Know-See-Do-Reflect in Central Arizona College 

Know-See-Do-Reflect in Central Arizona College


Chris Emlet
Chris Emlet
Victoria Fisher
Victoria Fisher

The EarlyEdU Alliance’s materials make professional development affordable and accessible to early childhood educators. These rich resources include classroom and online courses, webinars, and modules based on timely research. They use technologies that serve the diverse needs of all those who work with young children. Since 2015, thousands of teachers and students have used these free materials to pursue certifications and college degrees that local, state, and federal policies increasingly demand.

But for the 133 colleges and universities that work with EarlyEdU, the materials do even more. They establish a unique culture of teaching and learning that encourages students not only to master content and complete assignments but also to demonstrate teaching practices on video and reflect on their work. All EarlyEdU materials adhere to this Intentional Teaching Framework, whose components are to know, see, do, and reflect in direct interactions with young children. By learning as they practice, students can hone their skills and apply them immediately Fto their work.

At Central Arizona College, ECE Director and Lead Faculty Chris Emlet and her colleagues have taught EarlyEdU courses since 2017, a partnership that aligns well with her department’s values and National Association for the Education of Young Children (NAEYC) accreditation standards. When the college first connected with EarlyEdU, Emlet recalls, “So many of our instructors were used to face-to-face delivery. We had adjuncts who had delivered coursework through in-person training, but the online environment is very different.” She credits EarlyEdU with providing methods to connect with students and humanize online training.

All the department’s courses are online now. Emlet and her colleagues have taught more than 50 classes of EarlyEdU coursework. In addition to the EarlyEdU courses the college uses in its certificate and associate degree programs, it has used EarlyEdU webinars to onboard 11 faculty.

Victoria Fisher, an early childhood professor at the college, says the process has “really brought up the level of teaching and the quality of our program for all our instructors.”

Emlet and Fisher do not confine their application of the EarlyEdU approach to the EarlyEdU courses the department currently uses.

“We have taken pieces of the EarlyEdU philosophy and content and embedded them throughout our courses,” Emlet explains. For example, Emlet has enhanced her department’s child observation and assessment course with EarlyEdU resources. The EarlyEdU elements that apply easily to other courses include coaching, video sharing, and feedback from teachers and classmates. Emlet says that the college uses Coaching Companion—EarlyEdU’s secure, web-based video sharing platform—to support the field observation required for all the department’s students. “It gives the instructor the opportunity to see students in real time, in their environments,” which has been a boon to a program taught across five campuses and a large rural area.

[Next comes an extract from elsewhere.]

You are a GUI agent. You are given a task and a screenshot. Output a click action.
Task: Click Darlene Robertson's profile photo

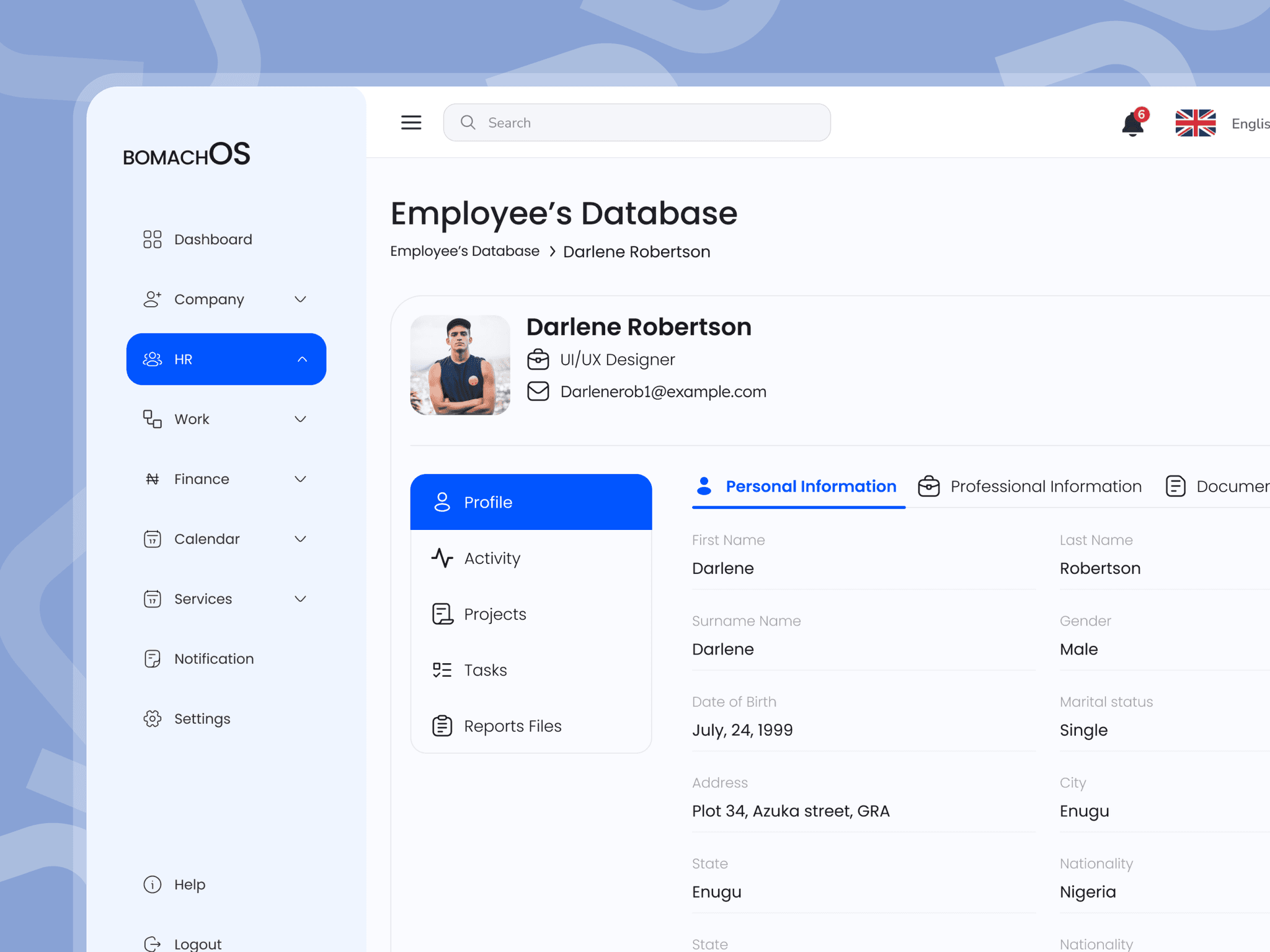click(x=460, y=365)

The ECE program’s student population is diverse. Some are high school students. Some work in early childhood programs, and some are returning students who have not attended school or college for many years. Some are students from disciplines, like nursing, geophysics, agricultural business, and equine science, who are taking early education classes. Emlet and Fisher said the consistency in EarlyEdU materials works for all of them. “Our program attracts every type of learner, from every socio-economic level,” Emlet says.

Emlet and Fisher have seen how all learners respond to the Intentional Teaching Framework.

“There’s always a shift when they start to be able to see each other’s classrooms, that they’re not alone in this, and they can be reflective, not only about their own practice, but how others are doing in their own environments,” Emlet says. This quality applies to the two bilingual cohorts the department is currently serving.

Central Arizona College offers certificates and Associate of Applied Science degrees in early childhood education and infant-toddler education. It also offers an early childhood education Associate of Arts degree. Credits from the certificates may also apply to that degree. Students can transfer their Associate of Arts credits into Bachelor of Arts programs at Arizona State University.

“We’re doing those things that make us sure we’re really connecting with our students,” she says. “It [EarlyEdU] came at a time when we were really searching to find quality to enhance what we needed to do. It was just a huge light bulb for us.”